My husband and I plan to retire to New Orleans in a few years. His plan is to walk the streets, teach a little, visit the used and antiquarian book stores in the Quarter, and drink lots of coffee. My plan is to write, and teach cooking classes and writing classes in our home. And walk the streets and read and drink coffee every day. In between, we'll play with the grandchildren.
While thinking and planning for the future, and thinking about my blog, I have decided to include my cooking skills into my narrative posts and write about food from time to time. Got to ready myself to present those cooking classes. My mother was a wonderful cook, and always focused on making a dish look pretty. I hope I live up to her standards.
A good start is when I learned that there were more cheeses than hoop cheddar in the red rind. That was the kind my father always brought home.
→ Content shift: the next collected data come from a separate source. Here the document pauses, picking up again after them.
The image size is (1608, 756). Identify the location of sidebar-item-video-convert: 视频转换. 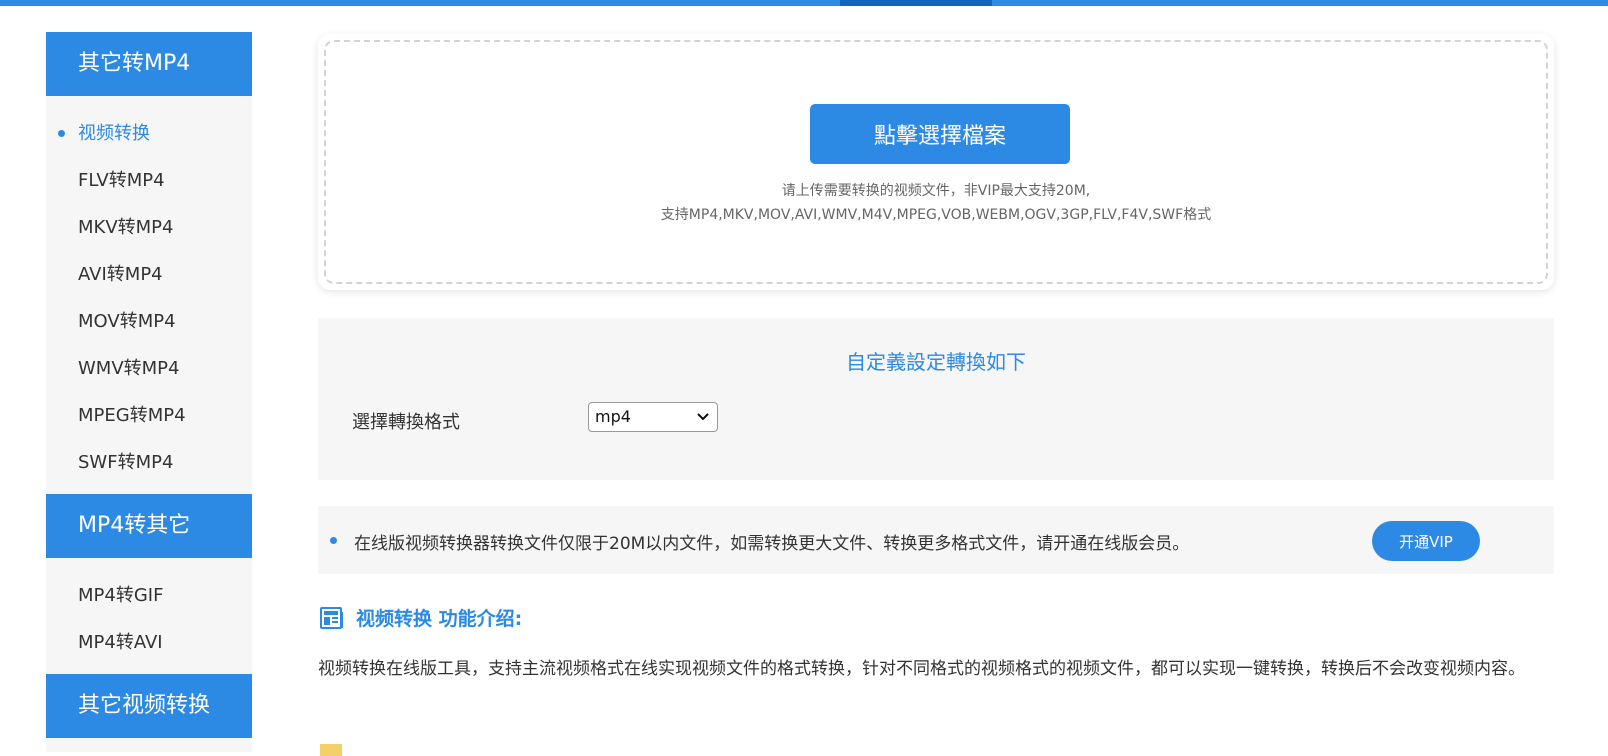
(149, 134).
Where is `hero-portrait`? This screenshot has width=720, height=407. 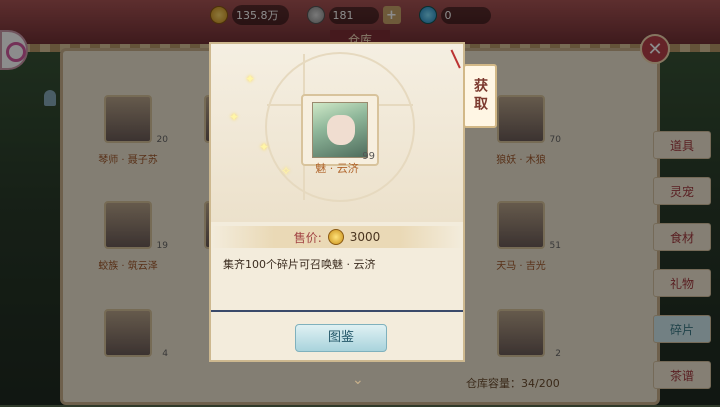 hero-portrait is located at coordinates (340, 130).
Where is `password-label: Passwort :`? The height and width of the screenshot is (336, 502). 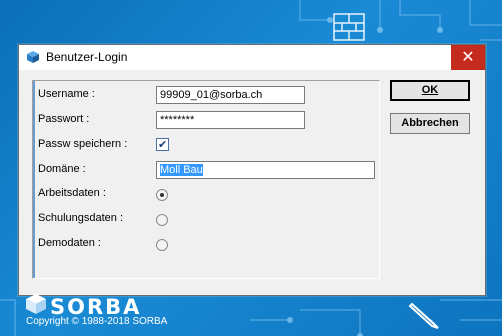
password-label: Passwort : is located at coordinates (64, 119).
His habit was to eat this cheese on Sunday nights with sardines, onions and saltines. I joined him. I've loved "real" cheese ever since.
He was never one to take any kind of government assistance. My mother said he had too much pride. But one time (perhaps the mid-1950s) there was a huge truck in Hattiesburg and if you lived in a certain neighborhood (presumed to be low income) you could go there and receive a big block of cheese from the government. My father, being the cheese-lover that he was, could not resist this event. I had a vision of a big round, red-rind wheel of cheese. A hoop of cheese like I had seen many times in the small stores in that time. What he brought home was much different.
He brought home a paper wrapped stick of cheese about a foot long. On the wrapper were the words, "Slices and melts well." We saved it until Sunday night. He readied the sardines, onions and saltines, then meticulously unwrapped the prize and cut into the cheese. As I watched, I almost gagged. This was not "real" cheese he said. It was too soft. He called my mother. "Sugar, come look at this. Ever see any cheese like this?" We stared into the package, then he scooped out a taste. "Tastes a little bland. Like there's not much cheese in it." I was eighteen years old when I learned about Velveeta. I've never liked it. It does melt well, but you can forget about slicing it. Give me "real" cheese, but these days I've lost the taste for sardines.
What foods do you remember from your childhood?